==== RECORDS FOR THIS EXERCISE ====
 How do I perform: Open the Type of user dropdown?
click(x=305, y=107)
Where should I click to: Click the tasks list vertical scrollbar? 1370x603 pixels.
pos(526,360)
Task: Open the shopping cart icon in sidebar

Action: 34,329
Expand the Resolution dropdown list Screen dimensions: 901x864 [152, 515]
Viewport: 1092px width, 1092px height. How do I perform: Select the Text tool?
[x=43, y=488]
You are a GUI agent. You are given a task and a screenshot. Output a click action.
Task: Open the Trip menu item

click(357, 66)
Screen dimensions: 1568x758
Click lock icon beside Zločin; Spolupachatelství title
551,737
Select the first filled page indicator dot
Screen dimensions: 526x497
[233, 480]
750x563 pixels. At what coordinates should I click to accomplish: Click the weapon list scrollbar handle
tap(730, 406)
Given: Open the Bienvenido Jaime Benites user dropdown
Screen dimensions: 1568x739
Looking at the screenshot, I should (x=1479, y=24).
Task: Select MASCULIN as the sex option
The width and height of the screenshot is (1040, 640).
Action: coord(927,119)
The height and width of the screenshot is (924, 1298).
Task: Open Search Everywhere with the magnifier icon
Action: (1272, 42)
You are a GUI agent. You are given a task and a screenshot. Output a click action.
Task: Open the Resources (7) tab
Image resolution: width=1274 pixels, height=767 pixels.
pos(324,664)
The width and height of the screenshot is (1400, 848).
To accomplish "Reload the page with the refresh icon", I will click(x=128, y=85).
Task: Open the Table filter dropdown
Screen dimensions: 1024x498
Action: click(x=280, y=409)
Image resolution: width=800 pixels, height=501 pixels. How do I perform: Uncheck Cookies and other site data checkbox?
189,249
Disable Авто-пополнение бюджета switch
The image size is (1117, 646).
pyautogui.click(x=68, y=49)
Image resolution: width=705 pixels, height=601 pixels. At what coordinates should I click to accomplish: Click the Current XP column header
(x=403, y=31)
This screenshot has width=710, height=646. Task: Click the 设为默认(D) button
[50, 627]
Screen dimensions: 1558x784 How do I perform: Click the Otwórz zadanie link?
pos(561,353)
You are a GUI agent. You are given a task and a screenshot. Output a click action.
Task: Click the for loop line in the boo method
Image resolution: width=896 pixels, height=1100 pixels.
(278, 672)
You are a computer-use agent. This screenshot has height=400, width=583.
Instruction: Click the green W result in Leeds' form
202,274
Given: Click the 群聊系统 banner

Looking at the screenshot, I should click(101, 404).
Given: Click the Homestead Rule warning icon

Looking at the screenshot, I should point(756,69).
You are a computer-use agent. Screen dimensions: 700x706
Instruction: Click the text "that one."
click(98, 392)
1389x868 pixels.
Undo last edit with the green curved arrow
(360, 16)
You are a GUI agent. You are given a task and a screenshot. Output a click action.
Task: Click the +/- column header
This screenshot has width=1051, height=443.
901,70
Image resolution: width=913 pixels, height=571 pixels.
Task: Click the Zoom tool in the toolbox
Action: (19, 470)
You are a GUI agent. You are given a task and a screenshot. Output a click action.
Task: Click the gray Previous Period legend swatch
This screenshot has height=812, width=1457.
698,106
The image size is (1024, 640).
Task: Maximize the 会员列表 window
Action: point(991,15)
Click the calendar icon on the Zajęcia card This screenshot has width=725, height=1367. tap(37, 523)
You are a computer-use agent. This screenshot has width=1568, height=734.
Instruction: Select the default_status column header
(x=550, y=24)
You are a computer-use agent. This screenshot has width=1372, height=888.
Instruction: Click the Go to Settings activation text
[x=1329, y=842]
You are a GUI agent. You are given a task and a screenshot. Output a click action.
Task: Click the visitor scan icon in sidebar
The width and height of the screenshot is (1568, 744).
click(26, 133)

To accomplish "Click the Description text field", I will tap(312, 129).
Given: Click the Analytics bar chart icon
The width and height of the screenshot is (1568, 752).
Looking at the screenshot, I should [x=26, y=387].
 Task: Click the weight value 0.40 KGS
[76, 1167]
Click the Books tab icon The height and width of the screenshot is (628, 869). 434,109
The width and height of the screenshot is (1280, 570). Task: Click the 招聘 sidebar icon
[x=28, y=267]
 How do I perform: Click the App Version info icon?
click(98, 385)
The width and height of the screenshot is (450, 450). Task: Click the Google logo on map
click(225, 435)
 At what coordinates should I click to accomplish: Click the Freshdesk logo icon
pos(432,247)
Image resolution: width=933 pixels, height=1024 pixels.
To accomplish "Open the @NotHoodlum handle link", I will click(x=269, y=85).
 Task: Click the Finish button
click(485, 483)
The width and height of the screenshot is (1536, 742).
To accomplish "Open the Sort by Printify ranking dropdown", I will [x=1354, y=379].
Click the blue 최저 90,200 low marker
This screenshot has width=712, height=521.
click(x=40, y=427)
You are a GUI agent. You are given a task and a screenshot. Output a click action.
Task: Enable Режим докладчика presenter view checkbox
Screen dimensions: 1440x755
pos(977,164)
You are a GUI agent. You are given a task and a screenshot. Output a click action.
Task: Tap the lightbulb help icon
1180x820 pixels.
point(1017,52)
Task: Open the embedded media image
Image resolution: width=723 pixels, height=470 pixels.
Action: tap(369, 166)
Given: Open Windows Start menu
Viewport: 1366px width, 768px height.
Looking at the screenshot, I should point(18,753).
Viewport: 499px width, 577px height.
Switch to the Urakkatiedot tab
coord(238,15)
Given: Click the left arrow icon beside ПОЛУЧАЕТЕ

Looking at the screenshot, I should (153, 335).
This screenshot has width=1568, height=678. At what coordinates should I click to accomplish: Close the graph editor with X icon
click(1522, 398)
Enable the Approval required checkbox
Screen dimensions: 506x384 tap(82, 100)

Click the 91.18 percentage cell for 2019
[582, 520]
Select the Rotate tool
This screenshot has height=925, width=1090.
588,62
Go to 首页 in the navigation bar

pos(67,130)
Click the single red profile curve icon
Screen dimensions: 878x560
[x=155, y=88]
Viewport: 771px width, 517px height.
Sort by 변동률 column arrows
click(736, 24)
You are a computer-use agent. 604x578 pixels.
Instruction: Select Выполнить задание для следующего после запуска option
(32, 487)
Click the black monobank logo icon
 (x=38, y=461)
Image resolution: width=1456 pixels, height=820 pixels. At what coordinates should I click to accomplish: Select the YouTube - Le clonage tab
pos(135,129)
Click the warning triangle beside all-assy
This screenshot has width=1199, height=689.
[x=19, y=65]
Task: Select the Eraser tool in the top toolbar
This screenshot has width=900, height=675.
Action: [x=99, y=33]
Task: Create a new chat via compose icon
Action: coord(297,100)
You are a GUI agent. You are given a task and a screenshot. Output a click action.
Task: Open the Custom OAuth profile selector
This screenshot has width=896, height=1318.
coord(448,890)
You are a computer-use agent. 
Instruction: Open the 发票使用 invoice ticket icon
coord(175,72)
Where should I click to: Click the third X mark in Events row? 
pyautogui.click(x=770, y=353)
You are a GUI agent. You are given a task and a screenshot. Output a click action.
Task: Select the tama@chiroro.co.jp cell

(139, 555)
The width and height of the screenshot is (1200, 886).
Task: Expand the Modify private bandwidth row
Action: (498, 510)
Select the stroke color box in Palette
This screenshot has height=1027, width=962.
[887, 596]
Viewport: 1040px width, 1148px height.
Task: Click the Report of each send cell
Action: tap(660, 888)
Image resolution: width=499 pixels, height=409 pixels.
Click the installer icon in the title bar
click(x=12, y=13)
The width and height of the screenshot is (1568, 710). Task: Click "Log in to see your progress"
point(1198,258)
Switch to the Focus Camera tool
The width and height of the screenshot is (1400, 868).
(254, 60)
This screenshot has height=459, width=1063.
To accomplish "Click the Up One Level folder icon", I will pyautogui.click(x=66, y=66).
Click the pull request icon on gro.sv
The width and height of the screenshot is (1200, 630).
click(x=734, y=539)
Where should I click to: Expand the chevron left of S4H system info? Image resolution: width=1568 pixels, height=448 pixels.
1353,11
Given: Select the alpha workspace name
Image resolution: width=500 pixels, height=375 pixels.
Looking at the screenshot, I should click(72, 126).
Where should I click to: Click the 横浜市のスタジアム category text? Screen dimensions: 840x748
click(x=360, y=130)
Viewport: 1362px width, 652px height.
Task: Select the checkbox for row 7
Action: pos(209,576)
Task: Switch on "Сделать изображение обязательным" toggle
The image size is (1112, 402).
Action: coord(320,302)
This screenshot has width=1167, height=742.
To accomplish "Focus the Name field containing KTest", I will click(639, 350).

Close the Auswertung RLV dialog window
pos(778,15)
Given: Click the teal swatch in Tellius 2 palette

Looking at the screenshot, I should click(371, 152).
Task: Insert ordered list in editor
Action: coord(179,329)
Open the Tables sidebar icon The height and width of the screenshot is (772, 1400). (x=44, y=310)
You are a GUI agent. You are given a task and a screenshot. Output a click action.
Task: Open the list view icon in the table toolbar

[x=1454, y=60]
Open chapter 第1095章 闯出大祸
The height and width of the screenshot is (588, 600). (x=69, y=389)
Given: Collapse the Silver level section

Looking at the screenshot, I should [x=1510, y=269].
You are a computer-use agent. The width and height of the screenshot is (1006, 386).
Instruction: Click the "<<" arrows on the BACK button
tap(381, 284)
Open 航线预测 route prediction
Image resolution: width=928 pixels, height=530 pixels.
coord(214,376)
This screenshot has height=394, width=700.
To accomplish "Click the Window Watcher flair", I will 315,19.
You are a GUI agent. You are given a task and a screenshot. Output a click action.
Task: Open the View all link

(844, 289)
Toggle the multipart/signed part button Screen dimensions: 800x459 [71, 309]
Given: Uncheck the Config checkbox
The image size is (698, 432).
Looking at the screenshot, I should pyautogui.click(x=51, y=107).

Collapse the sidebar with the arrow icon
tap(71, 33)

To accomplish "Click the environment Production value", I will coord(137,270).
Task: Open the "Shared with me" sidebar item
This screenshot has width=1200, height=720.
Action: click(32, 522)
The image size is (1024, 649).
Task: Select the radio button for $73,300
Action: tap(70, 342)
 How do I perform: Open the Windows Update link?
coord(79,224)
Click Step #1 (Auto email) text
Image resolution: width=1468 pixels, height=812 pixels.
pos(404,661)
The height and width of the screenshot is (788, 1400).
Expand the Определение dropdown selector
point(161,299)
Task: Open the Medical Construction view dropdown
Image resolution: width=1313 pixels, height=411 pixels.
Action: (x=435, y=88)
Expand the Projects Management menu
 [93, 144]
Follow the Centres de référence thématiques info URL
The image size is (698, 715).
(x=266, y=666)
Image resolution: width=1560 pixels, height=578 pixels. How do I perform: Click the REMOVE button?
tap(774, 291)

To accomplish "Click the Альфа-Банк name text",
====
**AIM OF THE TASK**.
Return only the part of the records above that opens with the line containing "Click the Books" and closes with the line containing "You are a computer-use agent. 604x578 pixels.", ends included.

**RESPONSE TO THE TASK**.
Click the Books tab icon The height and width of the screenshot is (628, 869). 434,109
The width and height of the screenshot is (1280, 570). Task: Click the 招聘 sidebar icon
[x=28, y=267]
 How do I perform: Click the App Version info icon?
click(98, 385)
The width and height of the screenshot is (450, 450). Task: Click the Google logo on map
click(225, 435)
 At what coordinates should I click to accomplish: Click the Freshdesk logo icon
pos(432,247)
Image resolution: width=933 pixels, height=1024 pixels.
To accomplish "Open the @NotHoodlum handle link", I will click(x=269, y=85).
 Task: Click the Finish button
click(485, 483)
The width and height of the screenshot is (1536, 742).
To accomplish "Open the Sort by Printify ranking dropdown", I will [x=1354, y=379].
Click the blue 최저 90,200 low marker
This screenshot has width=712, height=521.
click(x=40, y=427)
You are a GUI agent. You are given a task and a screenshot. Output a click action.
Task: Enable Режим докладчика presenter view checkbox
Screen dimensions: 1440x755
pos(977,164)
You are a GUI agent. You are given a task and a screenshot. Output a click action.
Task: Tap the lightbulb help icon
1180x820 pixels.
point(1017,52)
Task: Open the embedded media image
Image resolution: width=723 pixels, height=470 pixels.
Action: tap(369, 166)
Given: Open Windows Start menu
Viewport: 1366px width, 768px height.
Looking at the screenshot, I should point(18,753).
Viewport: 499px width, 577px height.
Switch to the Urakkatiedot tab
coord(238,15)
Given: Click the left arrow icon beside ПОЛУЧАЕТЕ

Looking at the screenshot, I should (153, 335).
This screenshot has width=1568, height=678. At what coordinates should I click to accomplish: Close the graph editor with X icon
click(1522, 398)
Enable the Approval required checkbox
Screen dimensions: 506x384 tap(82, 100)

Click the 91.18 percentage cell for 2019
[582, 520]
Select the Rotate tool
This screenshot has height=925, width=1090.
588,62
Go to 首页 in the navigation bar

pos(67,130)
Click the single red profile curve icon
Screen dimensions: 878x560
[x=155, y=88]
Viewport: 771px width, 517px height.
Sort by 변동률 column arrows
click(736, 24)
You are a computer-use agent. 604x578 pixels.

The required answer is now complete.